§ Brief: Check each line below for the word "computer". Then give only how many lines have it.

§ Records shown:

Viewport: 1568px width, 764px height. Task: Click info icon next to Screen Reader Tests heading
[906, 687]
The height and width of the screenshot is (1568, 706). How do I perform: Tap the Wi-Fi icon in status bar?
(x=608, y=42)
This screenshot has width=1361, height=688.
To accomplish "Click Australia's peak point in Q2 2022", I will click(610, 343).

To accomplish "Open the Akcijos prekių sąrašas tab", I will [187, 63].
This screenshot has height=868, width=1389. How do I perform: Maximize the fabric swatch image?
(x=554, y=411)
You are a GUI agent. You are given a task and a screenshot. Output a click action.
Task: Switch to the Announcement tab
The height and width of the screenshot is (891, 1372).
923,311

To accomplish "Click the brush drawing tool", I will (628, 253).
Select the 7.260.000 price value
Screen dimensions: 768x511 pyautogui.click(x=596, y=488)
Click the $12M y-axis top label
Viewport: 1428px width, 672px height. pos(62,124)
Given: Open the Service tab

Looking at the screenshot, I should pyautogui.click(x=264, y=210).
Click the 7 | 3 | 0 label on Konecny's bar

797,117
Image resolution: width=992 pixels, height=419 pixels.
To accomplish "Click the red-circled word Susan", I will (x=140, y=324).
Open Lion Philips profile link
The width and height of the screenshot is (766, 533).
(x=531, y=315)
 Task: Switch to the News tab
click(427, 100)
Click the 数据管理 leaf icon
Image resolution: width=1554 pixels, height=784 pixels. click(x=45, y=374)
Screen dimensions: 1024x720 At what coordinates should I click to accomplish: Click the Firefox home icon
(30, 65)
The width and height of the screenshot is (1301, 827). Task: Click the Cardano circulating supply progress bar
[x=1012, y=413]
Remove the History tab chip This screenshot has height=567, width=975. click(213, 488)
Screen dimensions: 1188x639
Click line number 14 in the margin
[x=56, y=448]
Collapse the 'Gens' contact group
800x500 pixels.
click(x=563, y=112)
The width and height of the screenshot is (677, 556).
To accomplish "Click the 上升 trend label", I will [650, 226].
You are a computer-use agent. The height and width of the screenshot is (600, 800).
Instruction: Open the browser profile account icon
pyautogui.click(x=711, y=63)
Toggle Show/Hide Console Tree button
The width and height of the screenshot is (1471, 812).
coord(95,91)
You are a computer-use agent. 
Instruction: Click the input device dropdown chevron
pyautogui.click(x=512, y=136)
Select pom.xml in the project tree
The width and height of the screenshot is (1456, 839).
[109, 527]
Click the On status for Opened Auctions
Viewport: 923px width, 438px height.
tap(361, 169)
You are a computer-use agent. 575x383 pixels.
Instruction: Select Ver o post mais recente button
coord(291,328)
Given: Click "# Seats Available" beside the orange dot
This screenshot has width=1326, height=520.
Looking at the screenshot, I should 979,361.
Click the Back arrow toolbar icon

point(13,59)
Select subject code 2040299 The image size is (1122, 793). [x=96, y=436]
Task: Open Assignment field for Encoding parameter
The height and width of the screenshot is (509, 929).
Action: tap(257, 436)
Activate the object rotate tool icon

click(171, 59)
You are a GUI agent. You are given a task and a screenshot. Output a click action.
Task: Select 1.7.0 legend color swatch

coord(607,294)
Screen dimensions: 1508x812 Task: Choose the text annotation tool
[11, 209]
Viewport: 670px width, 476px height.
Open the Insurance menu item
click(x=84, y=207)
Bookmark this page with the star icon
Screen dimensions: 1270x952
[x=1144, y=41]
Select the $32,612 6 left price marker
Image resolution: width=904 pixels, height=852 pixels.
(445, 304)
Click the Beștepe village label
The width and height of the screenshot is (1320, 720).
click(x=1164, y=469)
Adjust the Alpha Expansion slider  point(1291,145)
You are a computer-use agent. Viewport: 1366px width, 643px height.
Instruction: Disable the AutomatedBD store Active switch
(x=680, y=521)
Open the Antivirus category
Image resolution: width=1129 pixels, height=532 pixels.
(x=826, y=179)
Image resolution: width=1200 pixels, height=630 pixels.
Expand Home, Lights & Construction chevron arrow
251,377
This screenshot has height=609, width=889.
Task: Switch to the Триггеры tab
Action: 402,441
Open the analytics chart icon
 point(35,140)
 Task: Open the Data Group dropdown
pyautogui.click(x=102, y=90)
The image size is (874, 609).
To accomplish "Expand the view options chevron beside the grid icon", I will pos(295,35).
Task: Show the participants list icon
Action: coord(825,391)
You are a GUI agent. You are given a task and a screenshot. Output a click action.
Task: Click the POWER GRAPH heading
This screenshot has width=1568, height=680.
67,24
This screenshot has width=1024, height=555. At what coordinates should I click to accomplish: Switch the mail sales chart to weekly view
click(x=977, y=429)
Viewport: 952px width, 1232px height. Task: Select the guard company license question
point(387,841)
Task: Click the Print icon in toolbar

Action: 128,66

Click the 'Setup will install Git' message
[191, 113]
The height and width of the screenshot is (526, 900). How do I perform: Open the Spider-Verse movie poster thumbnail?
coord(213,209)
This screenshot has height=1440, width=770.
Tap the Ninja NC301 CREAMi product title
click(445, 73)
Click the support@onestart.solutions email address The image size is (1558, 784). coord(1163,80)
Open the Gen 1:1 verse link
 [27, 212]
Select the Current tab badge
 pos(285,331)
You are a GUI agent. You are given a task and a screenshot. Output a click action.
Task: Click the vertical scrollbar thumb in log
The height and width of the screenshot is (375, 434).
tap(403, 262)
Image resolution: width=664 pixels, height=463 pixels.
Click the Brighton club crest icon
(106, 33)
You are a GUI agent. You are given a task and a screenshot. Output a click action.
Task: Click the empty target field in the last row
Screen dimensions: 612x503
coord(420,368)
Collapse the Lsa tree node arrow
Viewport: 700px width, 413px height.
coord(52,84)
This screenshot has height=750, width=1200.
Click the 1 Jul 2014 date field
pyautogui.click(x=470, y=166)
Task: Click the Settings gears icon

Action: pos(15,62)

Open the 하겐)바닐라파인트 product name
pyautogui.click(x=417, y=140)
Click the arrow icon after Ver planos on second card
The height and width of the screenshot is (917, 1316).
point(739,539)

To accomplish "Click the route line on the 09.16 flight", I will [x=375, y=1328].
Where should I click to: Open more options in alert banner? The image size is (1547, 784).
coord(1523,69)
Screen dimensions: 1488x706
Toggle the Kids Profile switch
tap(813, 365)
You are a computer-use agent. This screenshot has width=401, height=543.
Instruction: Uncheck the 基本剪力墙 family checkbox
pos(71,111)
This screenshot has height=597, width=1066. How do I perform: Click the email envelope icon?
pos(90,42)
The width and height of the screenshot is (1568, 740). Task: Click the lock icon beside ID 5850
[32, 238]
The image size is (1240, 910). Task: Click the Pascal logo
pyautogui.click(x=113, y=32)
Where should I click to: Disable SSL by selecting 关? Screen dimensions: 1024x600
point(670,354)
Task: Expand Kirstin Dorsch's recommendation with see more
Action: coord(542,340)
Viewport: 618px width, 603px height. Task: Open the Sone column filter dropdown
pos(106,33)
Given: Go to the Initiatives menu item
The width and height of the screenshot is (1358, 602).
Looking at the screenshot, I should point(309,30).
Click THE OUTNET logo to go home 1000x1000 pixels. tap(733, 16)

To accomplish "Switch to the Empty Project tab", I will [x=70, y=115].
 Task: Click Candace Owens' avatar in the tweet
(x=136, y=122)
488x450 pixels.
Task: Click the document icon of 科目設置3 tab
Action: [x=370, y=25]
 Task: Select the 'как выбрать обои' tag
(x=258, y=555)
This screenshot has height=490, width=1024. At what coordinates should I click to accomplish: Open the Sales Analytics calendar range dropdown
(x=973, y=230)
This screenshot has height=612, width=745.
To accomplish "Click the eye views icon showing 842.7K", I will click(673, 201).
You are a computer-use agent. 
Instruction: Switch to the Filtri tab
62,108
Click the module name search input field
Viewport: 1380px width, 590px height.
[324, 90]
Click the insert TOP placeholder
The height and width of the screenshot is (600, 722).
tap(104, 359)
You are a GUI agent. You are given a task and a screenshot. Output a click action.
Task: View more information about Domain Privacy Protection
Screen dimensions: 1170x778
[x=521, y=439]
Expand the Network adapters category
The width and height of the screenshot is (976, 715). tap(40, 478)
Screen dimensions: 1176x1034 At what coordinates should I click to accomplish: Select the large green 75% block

§ Result for this exercise: 6